Tout un boucan a ainsi été orchestré sur les médias et les réseaux sociaux pour nous faire croire à l’imminence de l’accord de crédit de 1,9 milliard de dollars sollicité par la Tunisie. Cet accord sera signé dans quelques jours, nous disait-on. D’autant que certaines capitales occidentales, Rome en tête, prises de compassion, ont pesé de tout leur poids pour infléchir la position du FMI et l’amener à ne pas exiger les garanties de rigueur. Ceux qui ont cru à cette baliverne pensaient déjà au partage de la manne providentielle. Mais des mois sont passés et on attend toujours le père Noël. Les plus cyniques croyaient tenir l’arme fatale, celle de l’émigration clandestine vers l’Europe.
Le miroir aux alouettes
Pour ne pas faire perdre espoir à une population en désarroi, et jeter le discrédit sur le guide suprême, on a sorti encore une fois l’habituelle batterie des mirages. On a parlé des improbables nouveaux gisements de pétrole et de gaz, des énormes nappes d’eau souterraines qui allaient verdir les terres désertiques du sud, des «treize milles milliards détournés» du temps de Ben Ali, et quoi encore ?
On a parlé aussi du phosphate, dont la production a été divisée par deux voire par trois au cours des dix dernières années, et qui allait, brusquement et sans qu’on ne fasse rien, atteindre de nouveaux sommets.
Bref, il y aurait bientôt de quoi verser une rente à chaque Tunisien pour le restant de sa vie sans qu’il ait à suer au travail.
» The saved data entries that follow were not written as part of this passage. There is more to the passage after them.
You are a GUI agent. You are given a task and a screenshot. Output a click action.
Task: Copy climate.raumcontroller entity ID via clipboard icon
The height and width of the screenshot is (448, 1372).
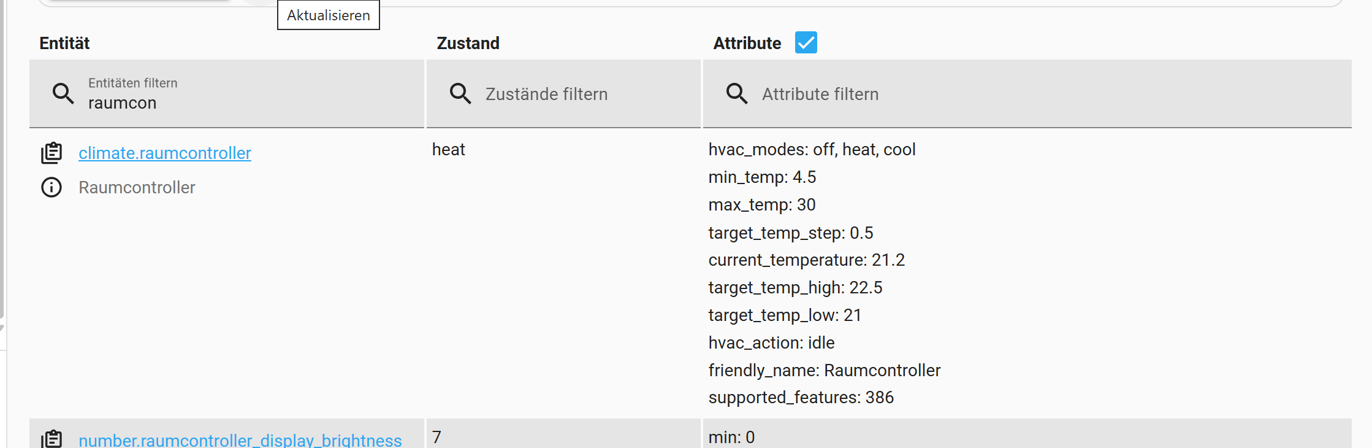click(51, 153)
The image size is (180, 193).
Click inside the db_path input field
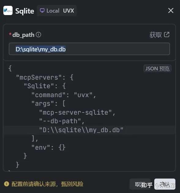coord(89,49)
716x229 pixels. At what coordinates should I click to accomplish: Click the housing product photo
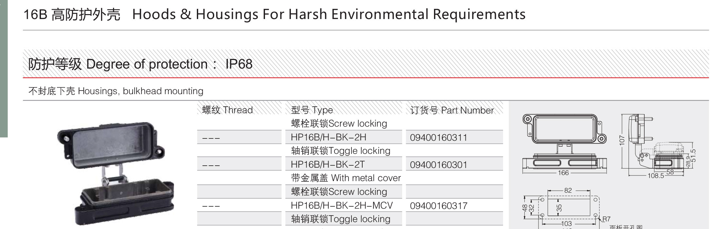click(115, 173)
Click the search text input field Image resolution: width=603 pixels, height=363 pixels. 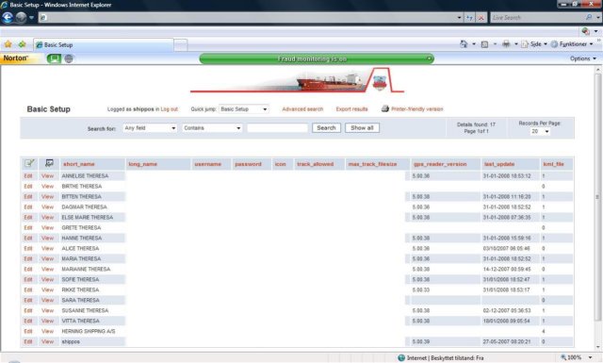coord(277,128)
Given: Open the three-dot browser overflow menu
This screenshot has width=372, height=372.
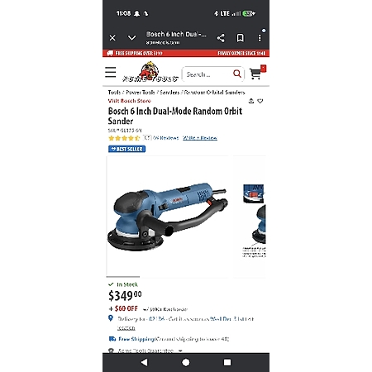Looking at the screenshot, I should (260, 38).
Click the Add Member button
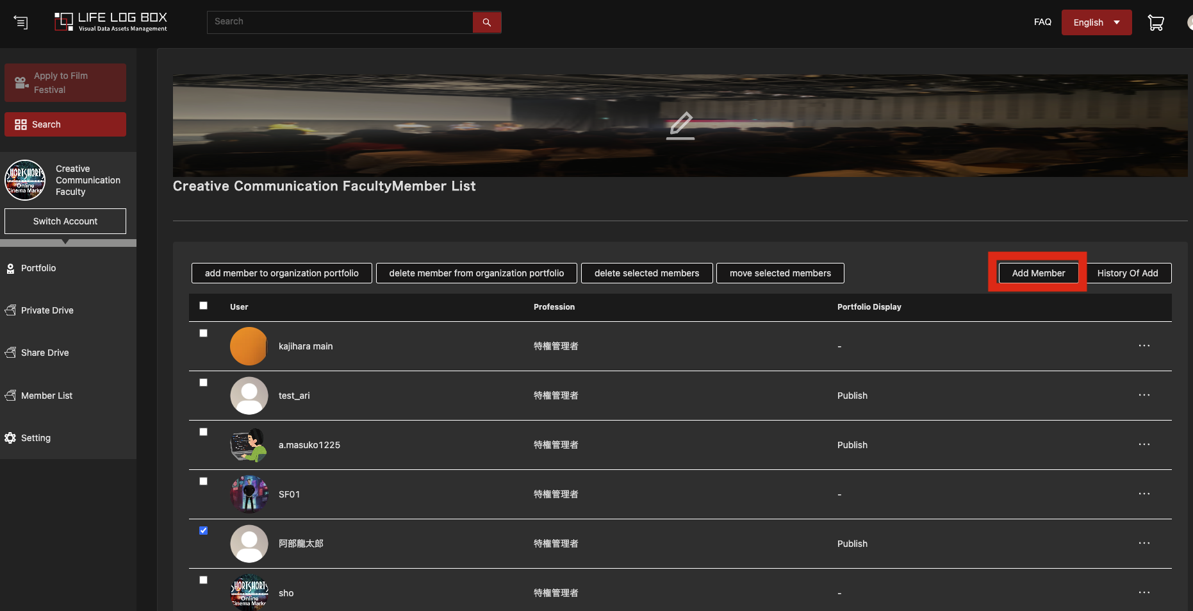Image resolution: width=1193 pixels, height=611 pixels. (x=1038, y=273)
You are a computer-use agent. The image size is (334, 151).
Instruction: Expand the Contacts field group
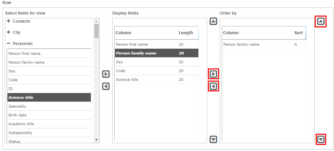8,21
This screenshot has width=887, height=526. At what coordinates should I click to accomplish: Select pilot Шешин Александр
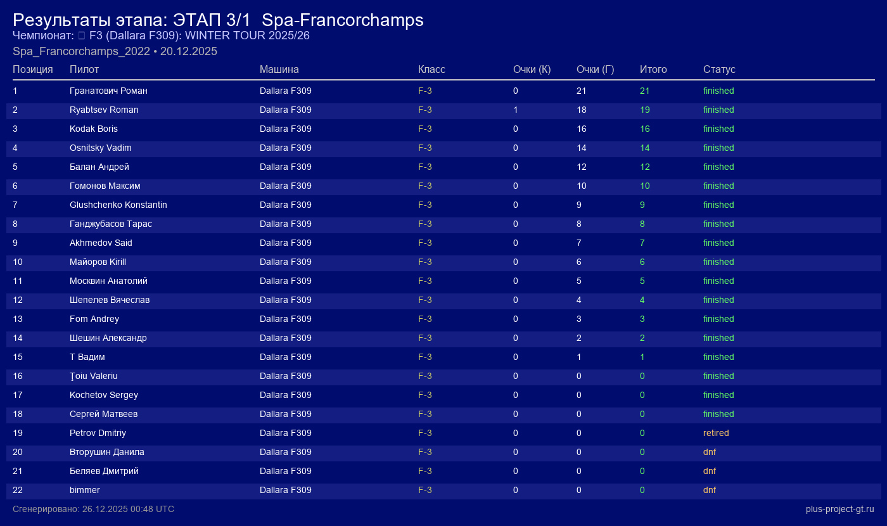pos(108,338)
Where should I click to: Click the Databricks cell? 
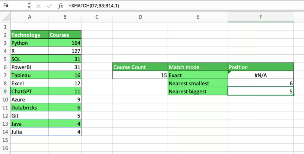(x=29, y=108)
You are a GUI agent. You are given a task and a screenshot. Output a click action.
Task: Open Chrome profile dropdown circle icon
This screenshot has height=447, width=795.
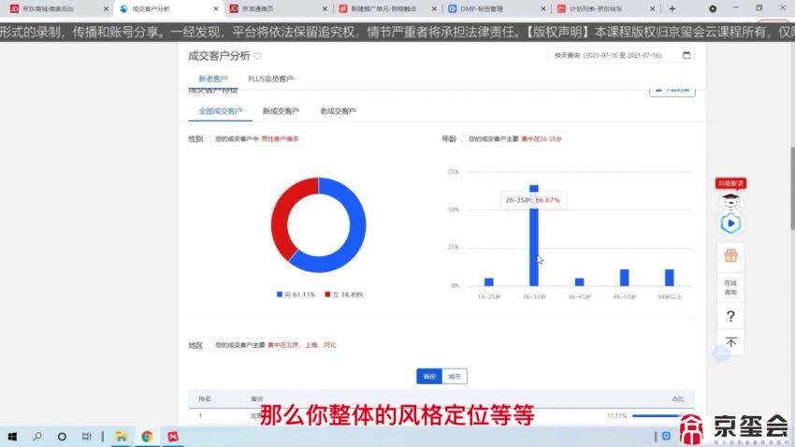(x=739, y=8)
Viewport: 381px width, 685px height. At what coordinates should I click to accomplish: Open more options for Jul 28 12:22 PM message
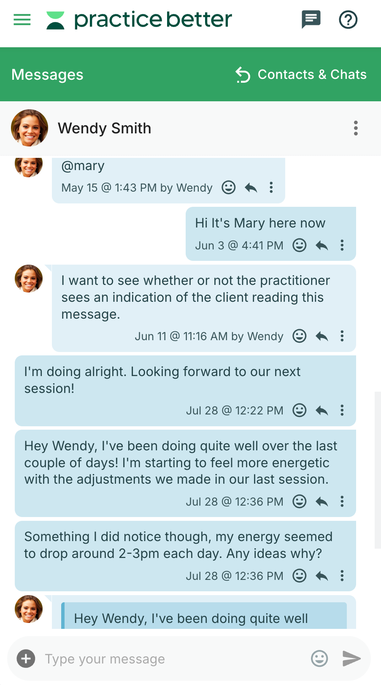click(342, 410)
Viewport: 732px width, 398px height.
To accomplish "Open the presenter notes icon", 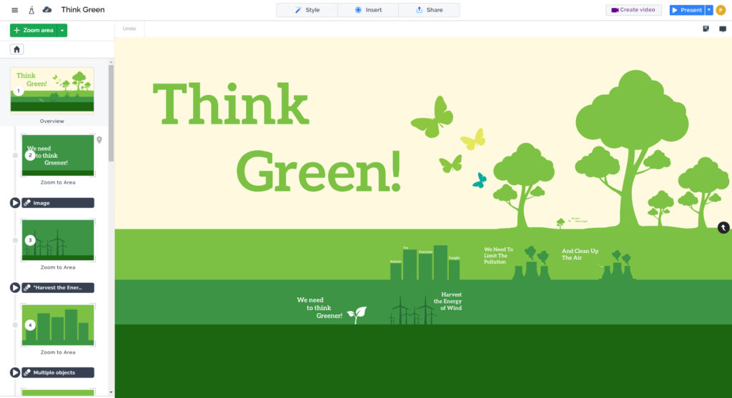I will click(706, 29).
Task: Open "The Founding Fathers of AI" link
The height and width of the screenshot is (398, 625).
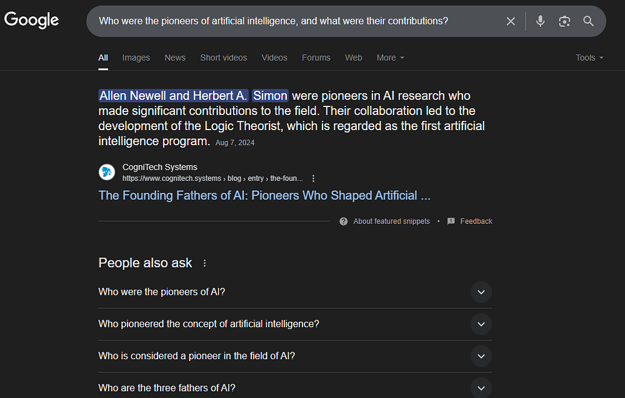Action: (264, 195)
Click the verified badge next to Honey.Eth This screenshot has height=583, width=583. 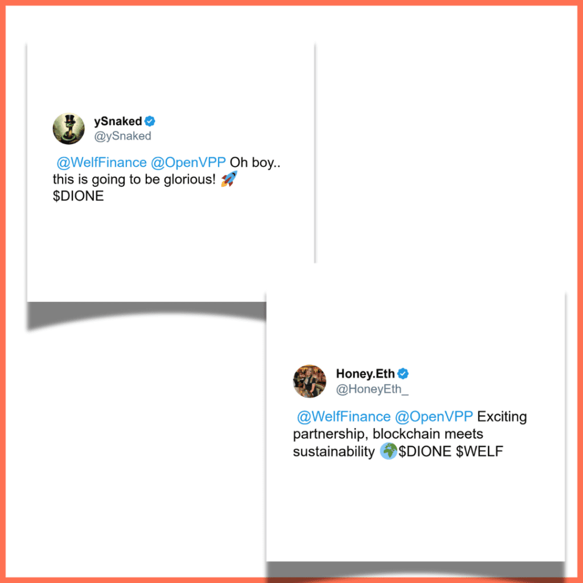[x=403, y=373]
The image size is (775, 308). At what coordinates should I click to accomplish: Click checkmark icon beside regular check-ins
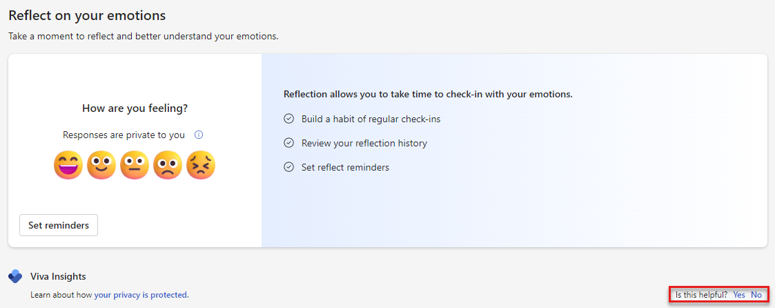(289, 119)
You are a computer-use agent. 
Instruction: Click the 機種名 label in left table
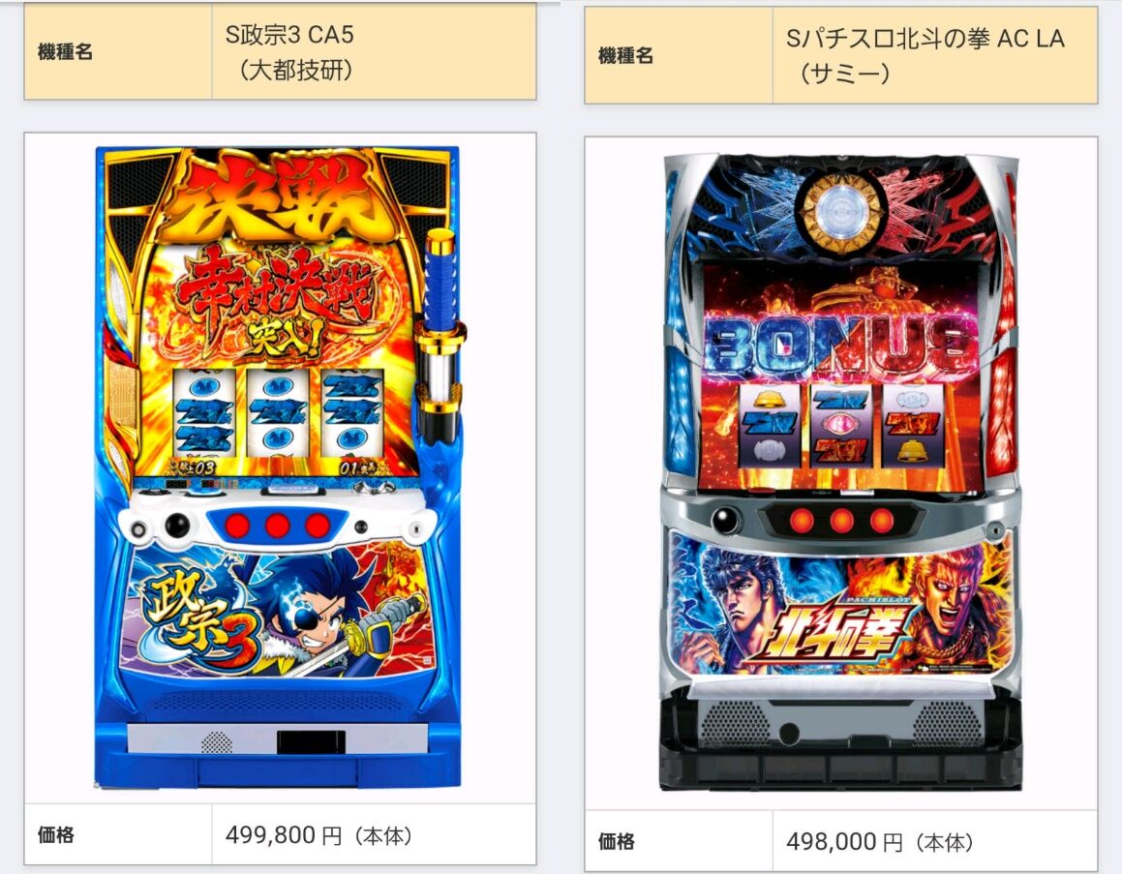coord(65,52)
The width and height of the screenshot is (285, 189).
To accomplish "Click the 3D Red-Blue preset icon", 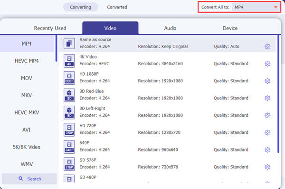I will (x=69, y=95).
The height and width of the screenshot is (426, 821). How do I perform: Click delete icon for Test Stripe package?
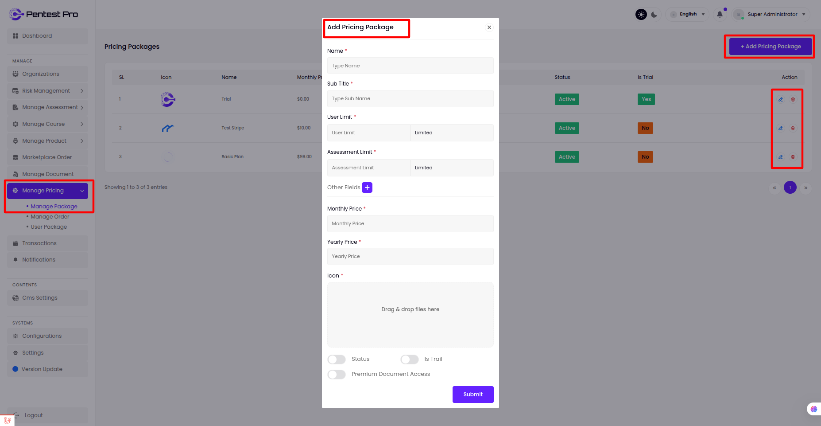pos(793,128)
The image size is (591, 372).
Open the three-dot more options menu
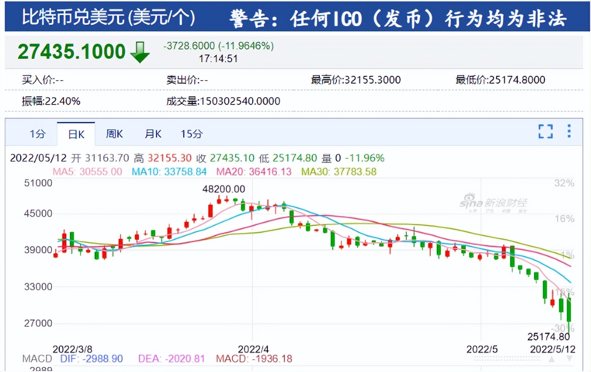pyautogui.click(x=569, y=131)
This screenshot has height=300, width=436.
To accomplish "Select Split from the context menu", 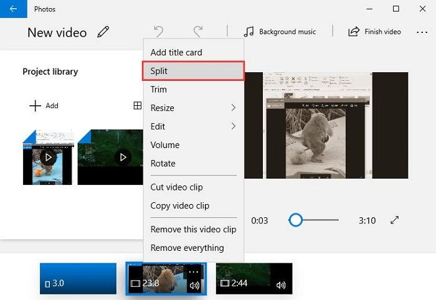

Ni à accepter les «diktats» du FMI, lesquels, soit dit en passant, sont, en réalité, des engagements solennellement exprimés par l’Etat tunisien dans le texte même de la demande de prêt présentée à l’institution financière.
Quant à ceux qui crient déjà famine, on leur a servi les discours habituels sur les comploteurs, spéculateurs, corrompus et autres pêcheurs en eau trouble qui les exploitent et les affament, et que l’Etat va mettre hors d’état de nuire. Si ne c’est pas aujourd’hui, ce serait demain. En attendant, l’argent devient rare, l’inflation flambe, les prix poursuivent leur escalade et les pénuries, y compris celle du pain, deviennent notre pain quotidien.
Il faut laisser au guide suprême le temps pour déjouer les complots qui n’en finissent pas et combattre les ennemis du peuple et les traîtres à la nation, lesquels ne désarment pas et semblent même se multiplier. Pour preuve, les procès intentés aux opposants pour complot contre la sûreté de l’Etat se poursuivent et traînent en longueur, l’inquisition tenant lieu de programme de gouvernement.
La parole tient lieu d’action
Aux yeux de ses partisans, le guide suprême, omniscient et omnipotent, n’est en rien responsable du marasme dans lequel le pays est empêtré. C’est l’administration qui entrave ses initiatives. De mèche avec les affameurs du peuple, celle-ci provoque les pénuries et couvre les spéculateurs. Bouc émissaire idéal, elle a bon dos, et mieux encore, elle encaisse et se tait. En attendant des jours meilleurs.
Seulement, le guide suprême semble ignorer que l’administration est, généralement, à l’image du pouvoir exécutif. Elle n’a aucune autonomie et n’impose rien. C’est un instrument dont dispose le pouvoir politique pour mettre en œuvre ses stratégies, si tant est qu’il en ait des stratégies. Et dans le régime de confusion des pouvoirs instauré par la constitution de 2022, qui a donné tous les pouvoirs au chef de l’Etat, l’administration prend peur et cesse d’agir, en attendant des instructions qui, souvent, ne viennent pas. Ce qui explique l’immobilisme actuel dans le pays, où la parole semble tenir lieu d’action. **
* Haut fonctionnaire à la retraite.
** Le titre reprend un adage bien tunisien qui dit : «Le temps est perdu à accorder le luth».